Tesla's losing ground in the EV market and its future all hinges on the Cybertruck
- The Cybertruck arrives as Tesla is losing ground to competitors.
- Tesla needs the Cybertruck to claw back market share from other brands.
Tesla is losing ground in the electric-vehicle market as competition heats up, raising the stakes for the launch of the long-awaited Cybertruck.
Investors and customers have been clamoring for Tesla's Cybertruck since it was first revealed in 2019, pointing to the futuristic-looking truck as a turning point for Elon Musk's electric car company. Four years later, the Cybertruck finally arrives in an increasingly crowded EV market and, for the first time, as a late-arriver to its electric truck segment.
Even as total EV sales in the US hit a record high in the third quarter, Tesla's share fell to a record low of 50%, according to Cox Automotive.

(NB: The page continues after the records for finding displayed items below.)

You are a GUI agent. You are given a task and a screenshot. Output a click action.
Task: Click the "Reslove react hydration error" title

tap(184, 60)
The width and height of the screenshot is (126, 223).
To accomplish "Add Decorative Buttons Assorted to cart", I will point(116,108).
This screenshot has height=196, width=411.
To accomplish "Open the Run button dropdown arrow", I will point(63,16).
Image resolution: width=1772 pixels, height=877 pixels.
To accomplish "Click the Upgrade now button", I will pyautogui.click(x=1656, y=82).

Though Tesla still held 56.5% of the market from January through October of this year, that's significantly down from its 65.4% last year, 68.2% in 2021, and a whopping 79.4% in 2020, per Experian data.
While Tesla enjoyed years of dominance with little-to-no competition from legacy automakers, it's clear the firm is starting to lose ground in the face of a more crowded EV market.
Big names like Ford, GM, and Volkswagen have raced to introduce more plug-in models and shore up their EV production lines in the last few years, gobbling up market share from the EV pioneer and driving overall sales of electrics to record levels. Still, all of these brands are fighting over a smaller share of the pie while Tesla remains far and away the top seller of electric cars at half of the market.
It's not even close. The brands following Tesla in US EV segment share year-to-date are Chevrolet at 5.7%, Ford at 5.3%, Hyundai at 4.7%, and Rivian at 4.2%, according to Cox.
The Cybertruck is more important than ever
The Cybertruck is coming at a time when Musk's company is making a variety of previously unprecedented moves to boost sales volumes, including slashing prices, spending more on marketing, and offering dealer-like incentives for timely purchases.
Tesla's first foray into the lucrative truck market is supposed to hit consumer driveways Thursday, and it couldn't be coming at a better time.
Tesla started the year with bloated inventory and a list of problems that looked a lot like issues the Silicon Valley EV company's legacy startups have faced for years. Musk has managed to turn these problems into advantages at nearly every turn, but long-standing issues like stale designs and spotty quality will begin to catch up as more competition hits the market.
"The long-promised Cybertruck may reverse the downward trend," Cox analysts said, "although competition from Ford, Rivian and Chevrolet will likely impact Tesla's electric pickup volume potential."
Tesla's aging lineup is in desperate need of a shot to the arm, and the unique-looking Cybertruck certainly does that, industry analysts have said. The risk is that the Cybertruck is so atypical that it ends up being a smaller, more niche status symbol than a driver of sales volume.
"If the Cybertruck becomes just another Tesla model that sells in the 50,000-unit range," Sam Fiorani, vice president of global vehicle forecasting at AutoForecast Solutions, told Insider, "there may be cracks in the foundation at Tesla."